* [THE TASK]:
When you reach the line with "At what coordinates", start repeating the lines exactly and keep going to the end of the records, but drop every picture.

⟨

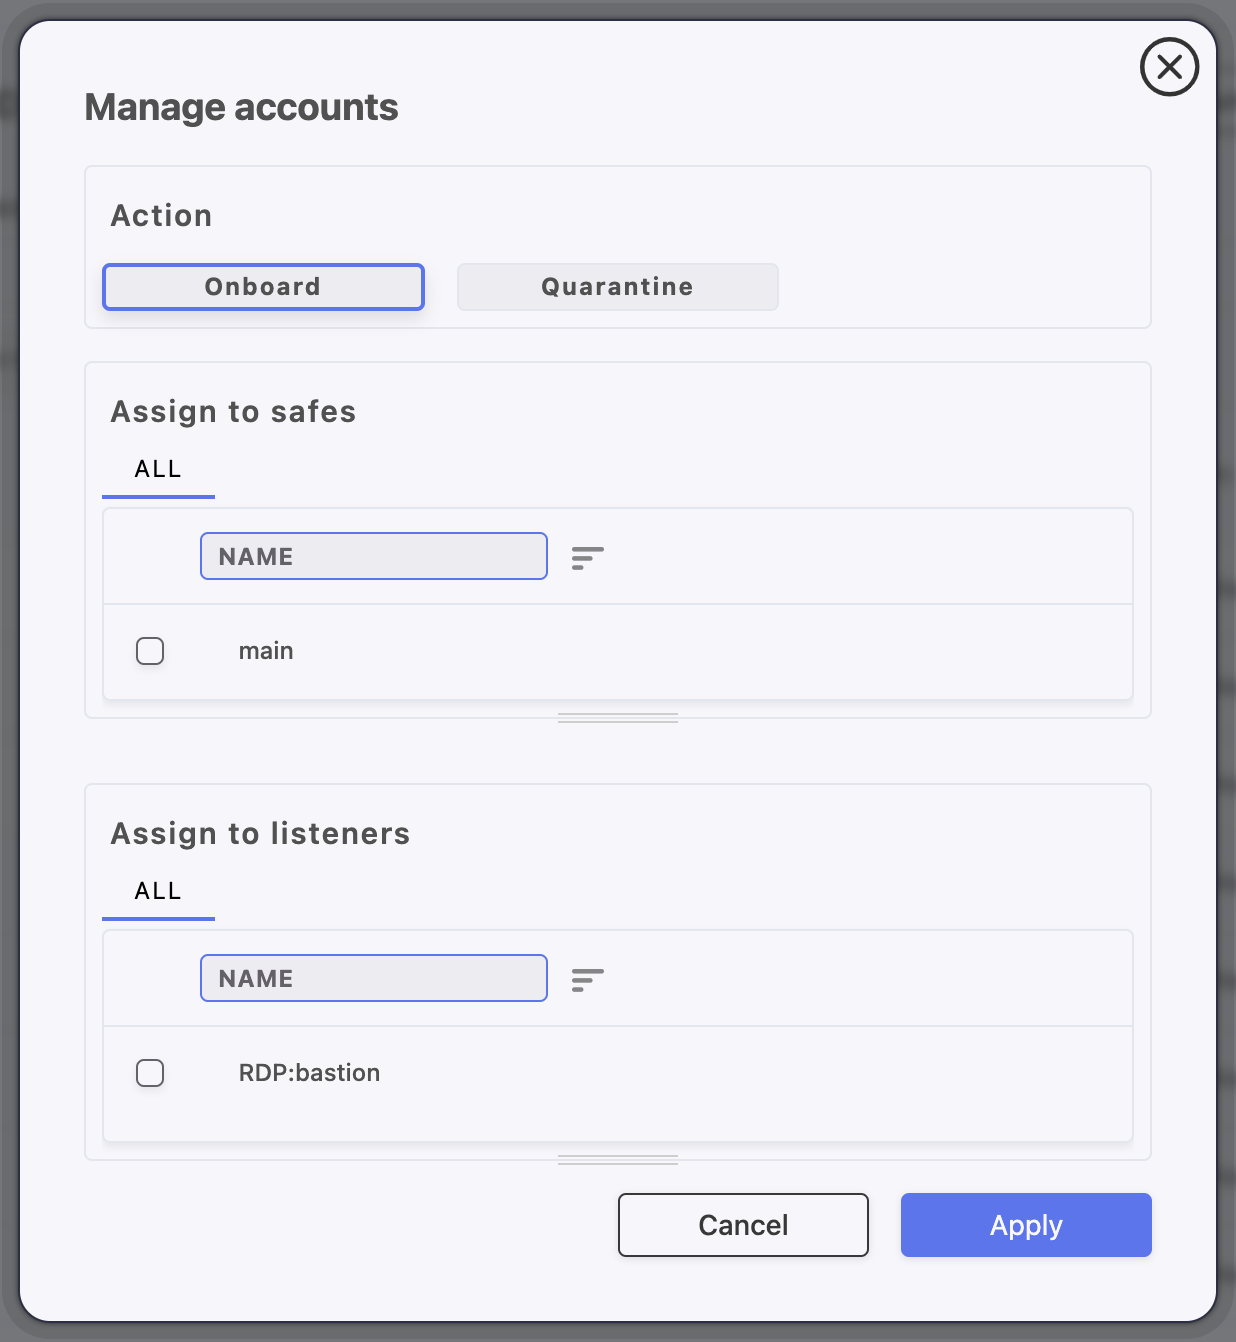Viewport: 1236px width, 1342px height.
Task: Click the sort icon in safes table
Action: coord(587,558)
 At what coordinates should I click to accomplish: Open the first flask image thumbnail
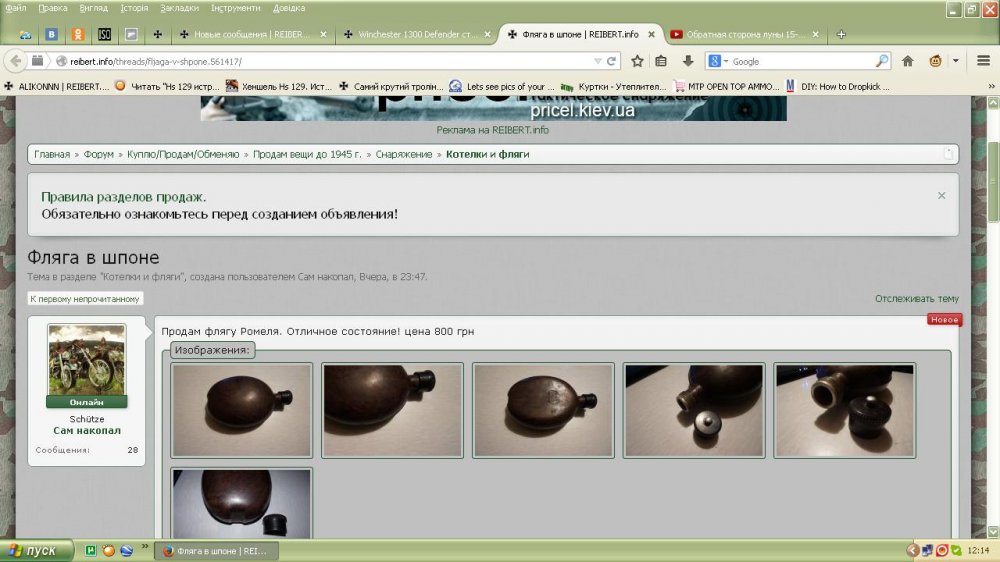(x=242, y=410)
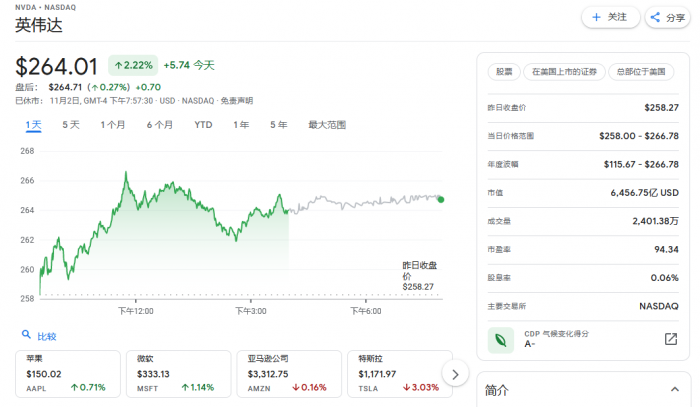The width and height of the screenshot is (700, 407).
Task: Click the 股票 filter chip
Action: pos(502,71)
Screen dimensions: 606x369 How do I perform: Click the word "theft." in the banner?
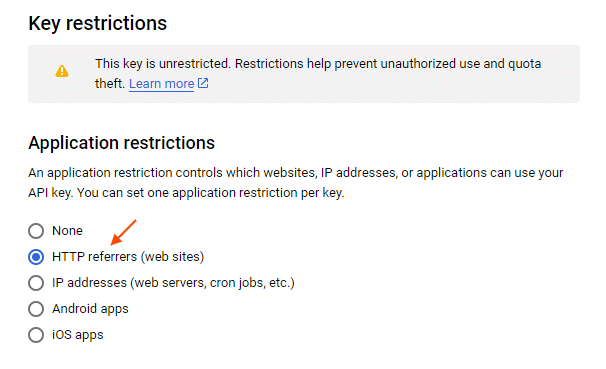110,83
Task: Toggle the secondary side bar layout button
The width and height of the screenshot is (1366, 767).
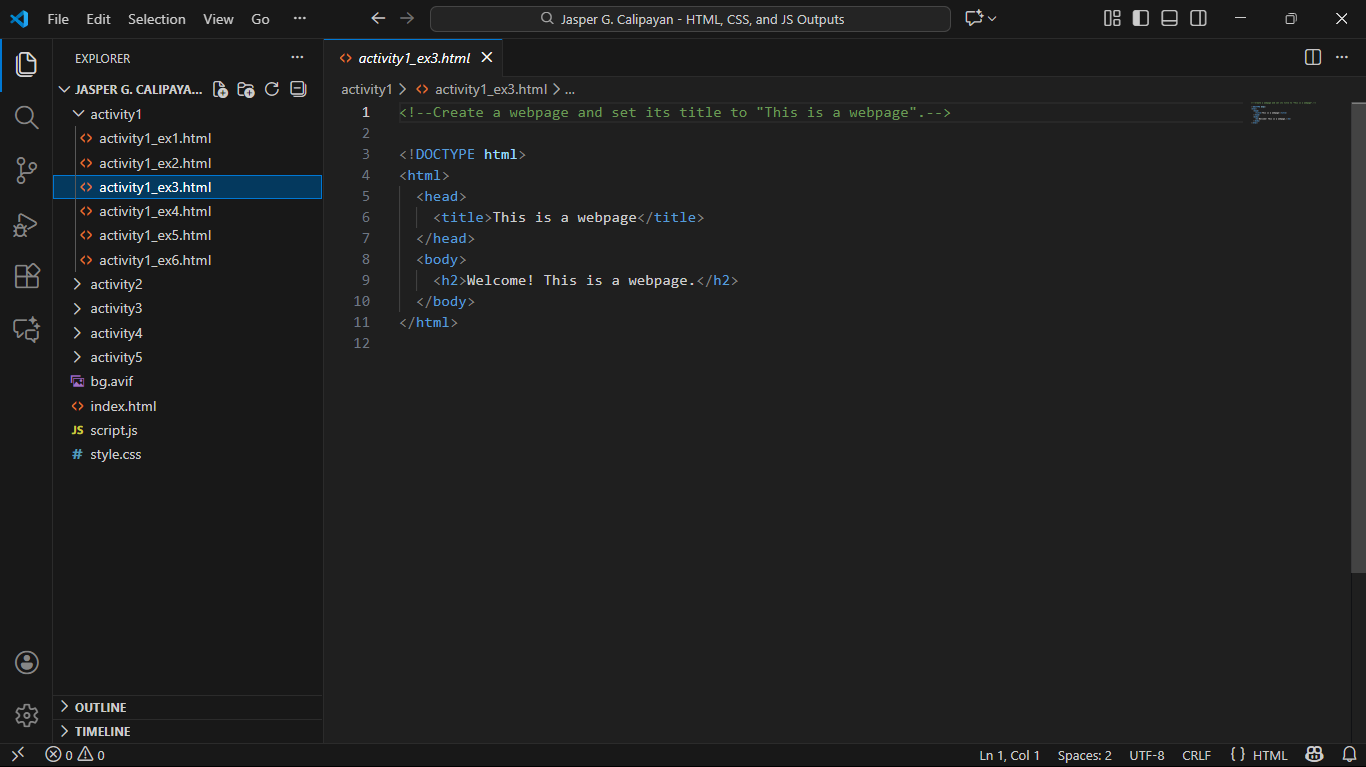Action: pos(1198,19)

⟩

* [RESULT FOR THIS TASK]:
 At what coordinates should I click to accomplish: Open the first flask image thumbnail
(x=242, y=410)
The width and height of the screenshot is (700, 407).
Task: Click the 股票 filter chip
Action: pos(502,71)
Screen dimensions: 606x369 How do I perform: Click the word "theft." in the banner?
110,83
Task: Toggle the secondary side bar layout button
The width and height of the screenshot is (1366, 767).
Action: pos(1198,19)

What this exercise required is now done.